*WORK REQUIRED*
Rewrite the post below on mapping CCs from "So today on" to "from the map.", changing each "markers" to "pins".

— start of TEXT PASSAGE —

So I’ve given up on the polygons for now. In fact, I’ve received some advice in response to an online plea for LatLong shape files for Scottish LAs but I won’t be able to look into this until Tuesday afternoon.
So today on with the show of drawing a map with markers for all CCs for which I have LatLong data. This should have been easy – I’d had something very like this working for 2 CCs already, with different coloured markers for whether the CC had both website and email address, just an email address, no electronic contact details or no actual functionality.
I started by knocking up some css and a disclaimer/copyright page and some custom markers for functional and non-functional CCs – easy, if not the prettiest thing ever. Then I followed the recipe for displaying a couple of LAs’ CCs (without differentiating between functional and non-functional), with the markers for each LA coalescing when zooming out from the map.
All fine, until I noticed the numbers in the coalescences were not correct – there should have been 19 CCs in Aberdeen and 71 in Aberdeenshire, but while Aberdeen was correct, Aberdeenshire had 90 CCs, so the markers for Aberdeen were presumable adding to the Aberdeenshire set.
I then added in Angus CCs, and got even more confusing numbers. I battled with this for several hours, even stripping the code right down to for each CC in the whole dataset, document.write(“rude word”); No joy.

— end of TEXT PASSAGE —
— start of DATA EXTRACT —

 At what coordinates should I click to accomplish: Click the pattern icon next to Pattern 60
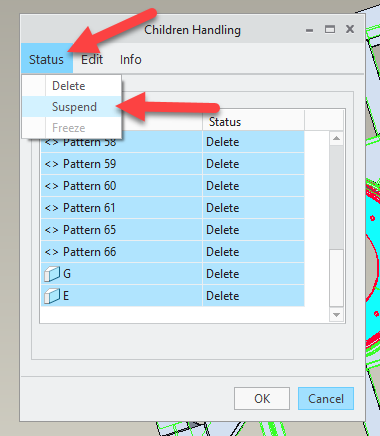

— end of DATA EXTRACT —

*OUTPUT BELOW*
So today on with the show of drawing a map with pins for all CCs for which I have LatLong data. This should have been easy – I’d had something very like this working for 2 CCs already, with different coloured pins for whether the CC had both website and email address, just an email address, no electronic contact details or no actual functionality.
I started by knocking up some css and a disclaimer/copyright page and some custom pins for functional and non-functional CCs – easy, if not the prettiest thing ever. Then I followed the recipe for displaying a couple of LAs’ CCs (without differentiating between functional and non-functional), with the pins for each LA coalescing when zooming out from the map.